While 1/2 cup cooked wild rice offers 1.5 grams of fiber, it contains 26 mg of magnesium, a healthy balance of B vitamins and only .3 grams of unsaturated fat.
This recipe was an “accident” at work – I was using up seemingly disparate ingredients that were available that day, and this delightful salad was the end result. You can absolutely eat this cold, but again, it is a very good idea at this time of year to nourish your body with warm foods. This salad is a heating triple-hitter and combines three foods that require long cooking times. The rice itself requires between 45 and 50 minutes, the beans about the same, and the carrots around 20 minutes or so. The amount of heat you infuse into your food through the cooking process is invariably given back to you energetically, and the longer the cook time, the deeper the heat will go into your body. Amazing.
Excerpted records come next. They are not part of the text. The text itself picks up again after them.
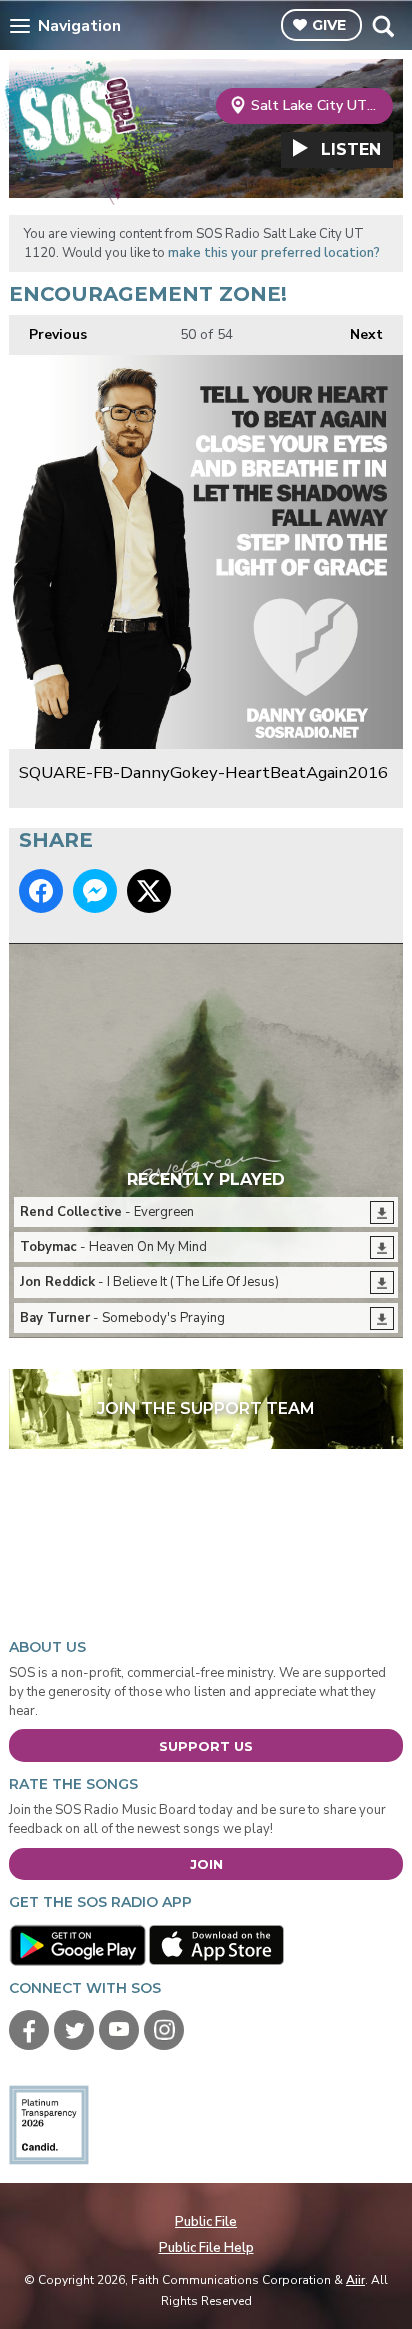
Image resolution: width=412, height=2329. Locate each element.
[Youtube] (119, 2030)
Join (206, 1864)
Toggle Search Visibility (382, 26)
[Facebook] (29, 2030)
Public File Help (206, 2248)
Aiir (355, 2280)
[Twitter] (74, 2030)
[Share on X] (149, 891)
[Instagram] (164, 2030)
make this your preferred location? (274, 253)
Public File (206, 2222)
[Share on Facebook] (41, 891)
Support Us (206, 1746)
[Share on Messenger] (95, 891)
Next (356, 334)
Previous (48, 334)
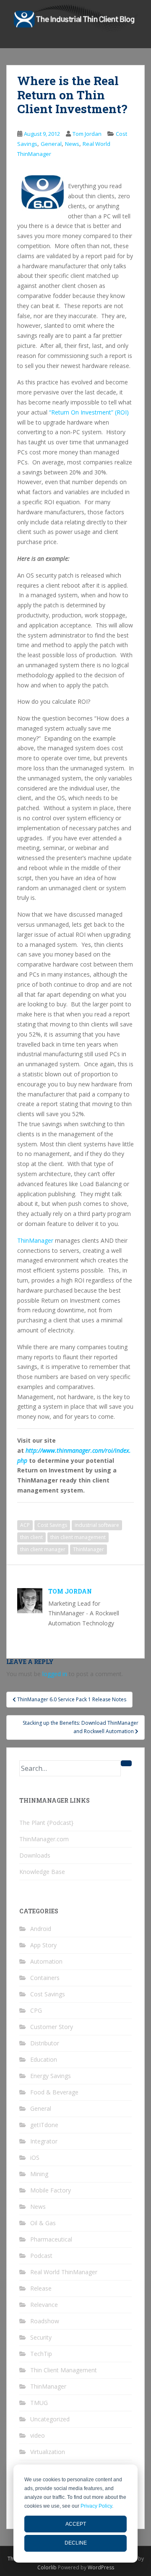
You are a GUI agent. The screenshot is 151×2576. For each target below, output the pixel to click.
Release (41, 2288)
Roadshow (44, 2321)
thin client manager (42, 1549)
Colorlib (47, 2567)
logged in (54, 1674)
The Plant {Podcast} (46, 1823)
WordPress (101, 2567)
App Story (43, 1945)
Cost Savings (52, 1525)
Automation (46, 1961)
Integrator (43, 2141)
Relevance (44, 2305)
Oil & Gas (43, 2223)
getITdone (44, 2125)
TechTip (41, 2354)
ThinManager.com (44, 1839)
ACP (25, 1525)
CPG (36, 2010)
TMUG (39, 2403)
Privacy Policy (96, 2506)
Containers (45, 1978)
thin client (31, 1537)
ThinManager (36, 1240)
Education (43, 2059)
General (51, 144)
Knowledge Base (42, 1872)
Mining (39, 2174)
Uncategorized (50, 2419)
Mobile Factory (50, 2190)
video (37, 2435)
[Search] (126, 1763)
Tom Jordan (87, 133)
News (72, 144)
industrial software (97, 1525)
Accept (75, 2524)
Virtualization (47, 2452)
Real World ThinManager (63, 2272)
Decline (76, 2543)
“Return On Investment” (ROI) (89, 412)
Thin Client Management (63, 2370)
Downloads (34, 1855)
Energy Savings (50, 2076)
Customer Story (51, 2027)
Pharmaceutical (51, 2239)
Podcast (41, 2256)
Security (41, 2337)
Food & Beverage (54, 2092)
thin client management (78, 1537)
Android (40, 1929)
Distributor (44, 2043)
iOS (34, 2157)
Wild Rice, Butter Bean, and Garlic Roasted Carrot Salad
1/2 cup wild rice
1 cup dried butter beans
4-5 medium carrots
1 small red onion
4 cloves garlic
2 Tbsp. extra virgin olive oil
1 bunch fresh dill
freshly ground black pepper
1 Tbsp. mustard
1 Tbsp. maple syrup
2 Tbsp. apple cider vinegar
3 Tbsp. extra virgin olive oil
pinch of sea salt
1. Soak beans for 8 hours or overnight. Drain, rinse well and cover with fresh water. Add a teaspoon of sea salt. Bring to a boil, reduce to a simmer, and cook until beans are soft – about 45 minutes.
2. While the beans are cooking, rinse the wild rice well, drain, and put in a pot. Cover rice with 1.5 cups fresh water, add a couple pinches of sea salt, bring to a boil, and reduce to simmer. Cook until rice is chewy-tender – about 45 minutes. You will know the rice is done when the grains open up to reveal their purple-gray inner portion.
3. Preheat the oven to 400F. While the rice is cooking, wash the carrots and slice them on the diagonal into ‘coins’, place on a baking sheet. Mince the garlic and combine it with the oil. Pour over carrots and toss to coat. Sprinkle with salt. Place in the oven and roast, turning them a few times over the course of 15-20 minutes. The carrots should be cooked but not mushy – al dente!
4. Make the dressing by combining all ingredients together, shake well.
5. Now all the elements come together: Drain and rinse beans in cool water to stop the cooking process. Pour dressing over warm beans and toss. Let sit for 5 minutes or so. Drain the rice if any water remains, cool slightly. Mix with beans. Toss in the carrots, scraping the pan to add garlic oil to the remainder of the ingredients. Throw in some paper-thin onions slices, a heap of fresh, chopped dill, and grind some black pepper to finish.
6. Serve immediately.
This salad is also delicious with red or black quinoa instead of wild rice; roasted sweet potatoes instead of carrots; or try any other mild white bean in place of the butter bean: cannellini, great northern, navy bean etc.